RECORDED INFORMATION>
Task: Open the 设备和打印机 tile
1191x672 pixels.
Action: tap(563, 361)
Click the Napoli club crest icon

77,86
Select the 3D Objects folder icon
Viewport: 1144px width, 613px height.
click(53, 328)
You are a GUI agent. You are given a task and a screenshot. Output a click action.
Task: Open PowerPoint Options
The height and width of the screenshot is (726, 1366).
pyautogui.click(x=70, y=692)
...
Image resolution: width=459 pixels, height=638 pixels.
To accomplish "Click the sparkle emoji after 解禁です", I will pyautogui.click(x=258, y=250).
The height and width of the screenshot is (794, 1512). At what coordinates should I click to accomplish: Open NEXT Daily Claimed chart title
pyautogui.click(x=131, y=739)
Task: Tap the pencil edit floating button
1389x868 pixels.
...
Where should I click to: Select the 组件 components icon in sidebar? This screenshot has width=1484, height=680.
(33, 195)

AIM OF THE EXERCISE>
Format the data from the line containing "The height and width of the screenshot is (794, 1512)." up to and including the line containing "1389x868 pixels." as a numbered list, skipping blank lines.

ANSWER TO THIS TASK>
1. The height and width of the screenshot is (794, 1512). At what coordinates should I click to accomplish: Open NEXT Daily Claimed chart title
2. pyautogui.click(x=131, y=739)
3. Task: Tap the pencil edit floating button
4. 1389x868 pixels.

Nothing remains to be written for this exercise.